Aim of the exercise
Can you quote the items word for word, from the line containing "The height and" through the end of the items, and leave out the pictures?

Material provided

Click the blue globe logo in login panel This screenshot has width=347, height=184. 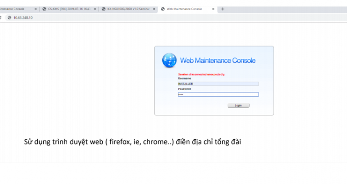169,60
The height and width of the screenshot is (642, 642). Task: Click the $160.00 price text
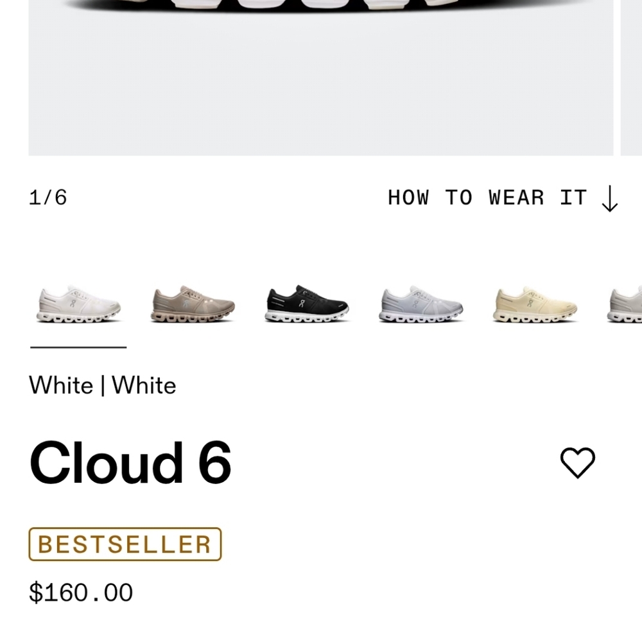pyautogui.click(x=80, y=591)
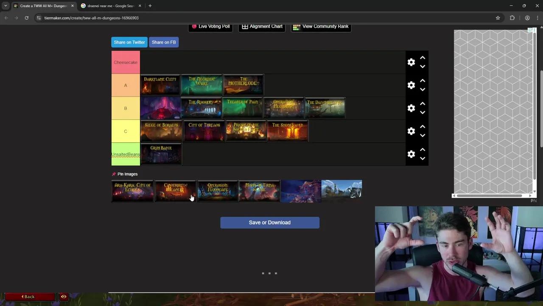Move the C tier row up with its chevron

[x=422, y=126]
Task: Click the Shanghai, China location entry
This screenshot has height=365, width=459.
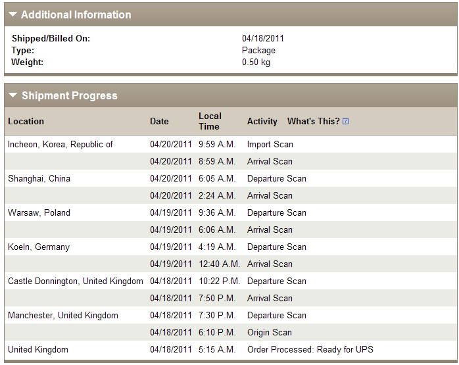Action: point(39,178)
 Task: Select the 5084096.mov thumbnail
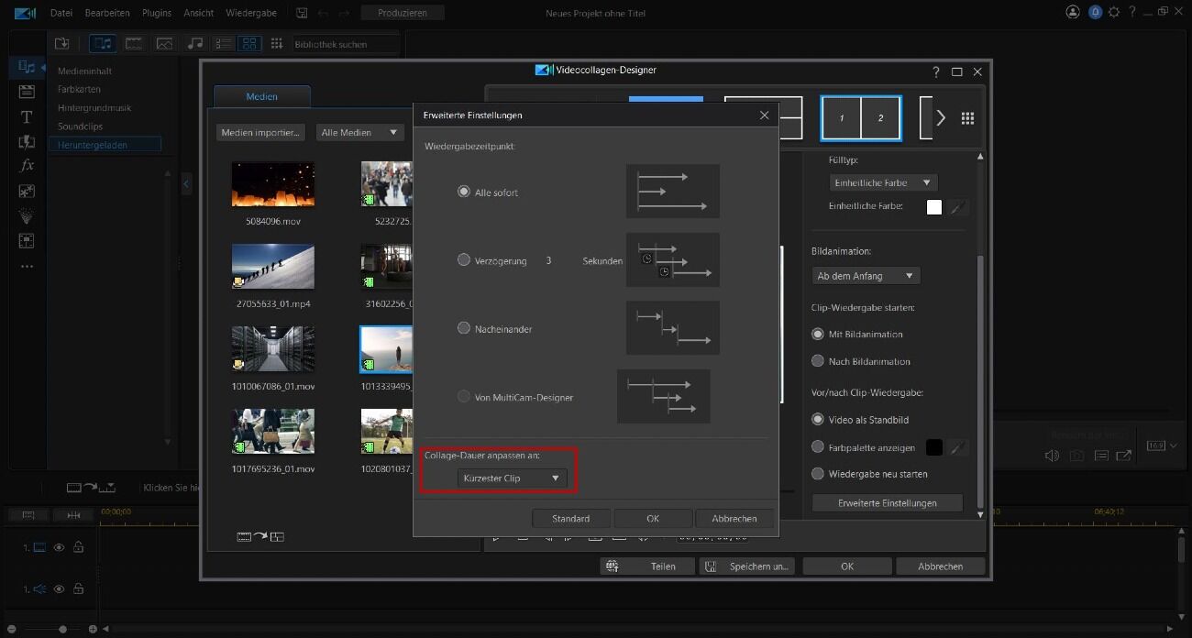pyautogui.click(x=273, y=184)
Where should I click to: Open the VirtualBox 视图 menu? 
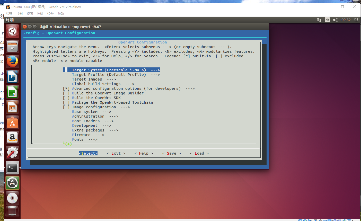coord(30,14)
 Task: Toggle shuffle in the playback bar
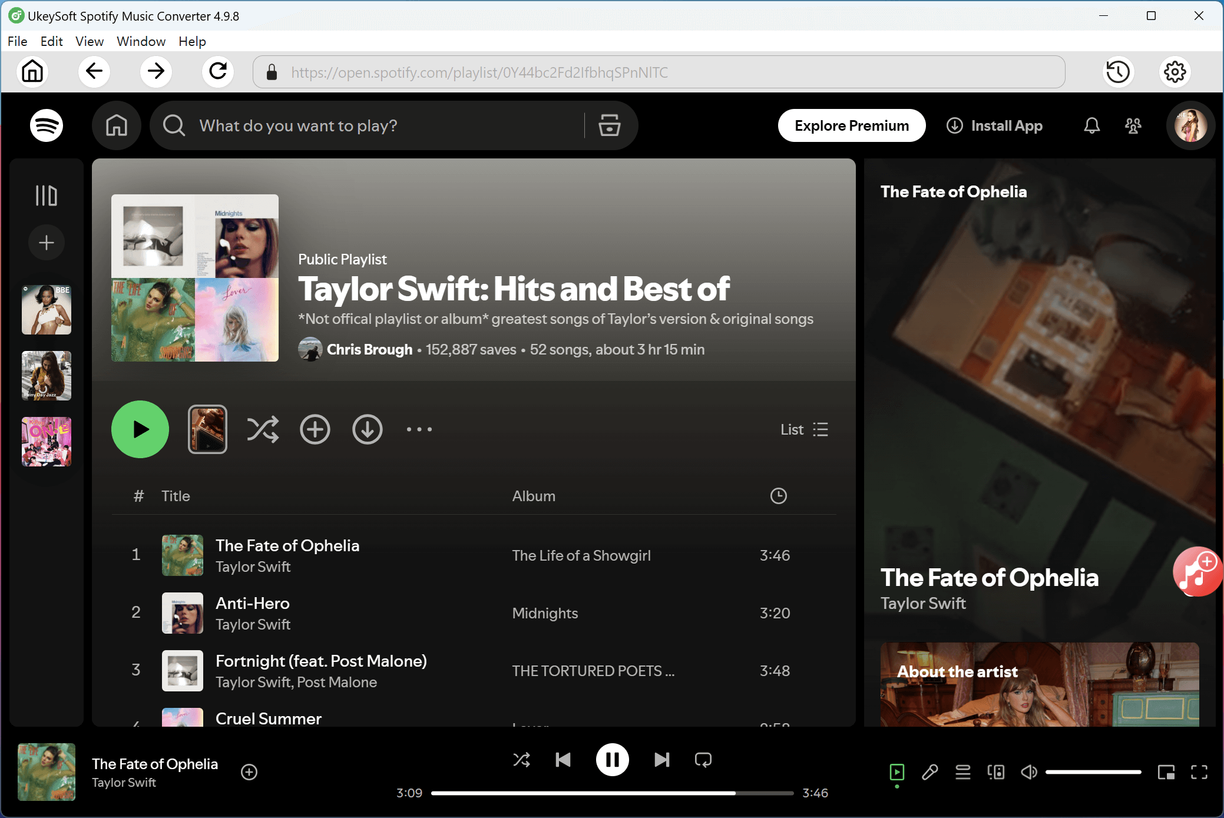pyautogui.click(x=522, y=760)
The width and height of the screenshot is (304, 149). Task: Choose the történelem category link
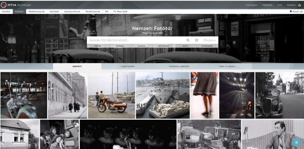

Output of the task
The height and width of the screenshot is (642, 642). Task: Click the $160.00 price text
pyautogui.click(x=80, y=591)
Move the C tier row up with its chevron

[x=422, y=126]
Task: Click the Shanghai, China location entry
This screenshot has height=365, width=459.
Action: point(39,178)
 Task: Select the 5084096.mov thumbnail
pyautogui.click(x=273, y=184)
Where should I click to: Open the VirtualBox 视图 menu? 
coord(30,14)
 Task: Toggle shuffle in the playback bar
pyautogui.click(x=522, y=760)
The width and height of the screenshot is (304, 149). Task: Choose the történelem category link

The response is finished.